Austin is one of the best places in the world I know to engage in physical activity. We are lucky to have just as many choices in groups to join, forms of exercise, and coaches to train with, as we do personal goals.
Our summers seem endless, and it is hard to think that we will ever get back to getting excited about training for anything. However, October is almost here, and we need to start our base building way before we see the first leaf (maybe the only one) turns red at Zilker Park.
First, you will need brand new goals, a plan to follow, and a timeline.
These three elements are intertwined. In order to achieve your goals, you need a plan that makes sense for the timeline (or the race schedule) that you are giving yourself; you will need some benchmarks or intermediate goals; and, according to the results of these benchmarks, you will need to re-evaluate your plan—and maybe your final goal.
One of my favorite sayings is “a goal without a deadline is just a wish.” So, we start with a goal and develop a plan that will get us there within the desired timeline.
I like to start each season fresh after having taken a short break from running. This break can be just a few days or a few weeks during which I mentally disconnect from the training routine and let my body recover. I know it is hard, but I have found from years of observation that runners can train really hard for 18 months, tops. After that, if they don’t take a break, their body usually decides for them. I would rather plan my breaks.
Once I’m ready to start, I (and most of the runners I coach) usually follow a specific plan that I have not changed much in 30 years.
The first two segments of my plan involve base-building (Phase 1), and a strength/tempo focus (Phase 2). I feel that every runner has to do these before starting to plan specific races and aiming for higher goals. Each season has to start with some easy miles that are followed by strength (in the form of hill work) and some paced running (tempos or steady-state runs).
Phase 1: Six to eight weeks of base building.
Base is the easiest concept to understand. Long slow distance (LSD) is the building block for this phase.
How long should you run?
The answer depends on previous experience and what type of races you will be training for. The newer you are to running, the longer this phase should be (up to 12 weeks).
The key concept here is consistency. When I give runners a plan for 6–8–10–12 weeks, I stress that they need to follow the plan from beginning to end. If, for example, you run for two weeks and then take a break for one week, you should start over. It might take you ten weeks to actually complete six weeks, but it is important to make those weeks continuous.
Carmen Says: Don’t increase your mileage by more than 15 percent from week to week. Think about it: Even if you start at ten miles/week, and you stick to the rule, in eight weeks you will be at 30+ miles/week.
How often should you run?
This also depends on experience and type of goals. More important here is to have a plan that will allow you to add days or sessions to your week in a sensible way. For example: If you are a beginner, you can do three times/week for the first two weeks; then add a day to the schedule, and so on.
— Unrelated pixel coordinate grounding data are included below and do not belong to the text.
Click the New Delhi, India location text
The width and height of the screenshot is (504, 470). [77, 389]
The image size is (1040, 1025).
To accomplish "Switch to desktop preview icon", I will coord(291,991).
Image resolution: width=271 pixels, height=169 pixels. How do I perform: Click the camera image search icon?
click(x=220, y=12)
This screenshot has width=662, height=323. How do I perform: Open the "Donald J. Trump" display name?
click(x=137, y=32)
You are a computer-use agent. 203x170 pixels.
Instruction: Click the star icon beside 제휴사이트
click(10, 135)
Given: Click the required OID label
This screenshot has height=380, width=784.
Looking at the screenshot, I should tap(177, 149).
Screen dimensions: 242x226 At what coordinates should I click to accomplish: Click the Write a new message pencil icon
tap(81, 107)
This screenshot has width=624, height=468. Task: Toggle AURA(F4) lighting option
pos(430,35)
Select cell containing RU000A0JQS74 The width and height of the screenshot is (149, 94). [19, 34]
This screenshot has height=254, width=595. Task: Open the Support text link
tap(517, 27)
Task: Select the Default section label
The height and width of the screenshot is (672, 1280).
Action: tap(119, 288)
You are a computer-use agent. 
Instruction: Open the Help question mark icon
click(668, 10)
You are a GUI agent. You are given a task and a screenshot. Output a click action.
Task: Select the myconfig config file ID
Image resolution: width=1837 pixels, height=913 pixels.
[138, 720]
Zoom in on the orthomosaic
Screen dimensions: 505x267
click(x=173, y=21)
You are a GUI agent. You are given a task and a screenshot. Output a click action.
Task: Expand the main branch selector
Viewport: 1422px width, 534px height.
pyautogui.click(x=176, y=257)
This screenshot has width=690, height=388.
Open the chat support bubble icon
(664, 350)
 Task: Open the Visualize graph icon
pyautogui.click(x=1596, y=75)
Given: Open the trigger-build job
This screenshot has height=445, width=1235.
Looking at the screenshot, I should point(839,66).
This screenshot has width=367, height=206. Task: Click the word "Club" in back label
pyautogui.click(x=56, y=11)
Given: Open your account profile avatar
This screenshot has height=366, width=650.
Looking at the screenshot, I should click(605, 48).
Carmen Says: Always repeat a new week; if you run four days/week for the first time this season, repeat that at least one more week. Let it stick; let your body adjust to every change.
How hard should you run?
During the first few weeks, speed is not important. Ideally, you want to keep a pace at which you can carry on a conversation. This is usually 50–60 percent of your maximal effort—or about 60 to 90 seconds slower than marathon pace (if you are so inclined).
Carmen Says: During these weeks, aim for pain-free miles. Enjoy it.
Phase 2: Four to six weeks of what I think of as a transitional phase.
Here, we start to utilize our accumulated base and begin adding some longer “paced runs” (steady-state runs, tempo runs, hill runs).
How often should I do this?
One to two of these workouts per week.
Carmen Says: If you run more than five days/week, you can do two “paced run” type workouts per week. If you run fewer than five days per week, you should only do one of these workouts.
How hard should I run?
You should stay at a pace about 20 to 30 seconds slower than your last 10K race (provided that it was in the last 18 months). This is usually a pace at which you get out of breath but can carry a short conversation, which is usually done at 60 to 75 percent of maximal effort.
Carmen Says: The most important advice is to stay in your pace zone. It is very important to do at least six to eight of these runs at the right pace before you try to run faster. Many runners run these workouts too fast because they are not as hard—but they are not supposed to be.
How long should I run?
I consider any run between 15 and 40 minutes a staple for this phase. I start runners with 2 x 15 minutes and make sure they can hold an even pace at the required pace range before I move them to 20 minutes, and so on.
It is important that these two phases be constructive, not destructive. The objective during the early segments of the yearly periodization cycle is to add fitness and health day after day, without ever going over the line. To use the old cliché, this is when you put money in the bank—money that you will need to withdraw to pay for the very high-intensity training and racing later in the season. Train too hard in these two phases, and your fitness will be bankrupt way before you achieve your goal.